Dall’altra parte del tavolo, solo, il primo cittadino, che ha sottoposto agli interlocutori un paio di pagine di programma su cui intende proseguire la consigliatura.
Due pagine definite dai bene informati una sorta di programma elettorale, come quelli che si scrivono per conquistare voti: nessun progetto concreto, nessuna nuova iniziativa, nessun cronoprogramma. Lasciando di stucco anche coloro che invece temevano di trovarsi di fronte a un libro di sogni. Neanche quello.

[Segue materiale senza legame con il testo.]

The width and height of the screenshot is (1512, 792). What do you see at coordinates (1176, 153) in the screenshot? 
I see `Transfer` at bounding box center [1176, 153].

Il piddì ha provato a ricordare che già al primo incontro, quello di gennaio, avevano posto quale condizione minima l’apertura ufficiale della crisi con le dimissioni del sindaco, l’azzeramento della giunta, a seguire una analisi di alcuni punti programmatici e solo allora decidere se apparentarsi.
Ma solo a sentire l’ipotesi di dimettersi, De Augustinis ha cominciato a perdere le staffe. Non ha escluso che la Giunta possa rassegnare le dimissioni, ma lui non ci pensa di sicuro.
Dunque va avanti, costi quel che costi.
Poi ha chiaramente detto che quelle due pagine rappresenteranno il cuore del discorso che terrà in Consiglio comunale il prossimo 11 marzo – giorno in cui si discuterà e voterà la mozione di sfiducia -, chi ci vorrà stare sarà il ben accetto.
Un po’ pochino per convincere i 15 che finora non hanno fatto un solo passo indietro, a parte qualche rara eccezione che a questo punto cade nel dimenticatoio.
Con il passare dei minuti le voci si sono fatte sempre più ‘importanti’ tanto che, complici le due finestre della sala rimaste aperte, non era difficile seguire l’incontro-scontro anche dalla strada. Ad un certo punto erano almeno in tre a parlarsi uno sopra l’altro.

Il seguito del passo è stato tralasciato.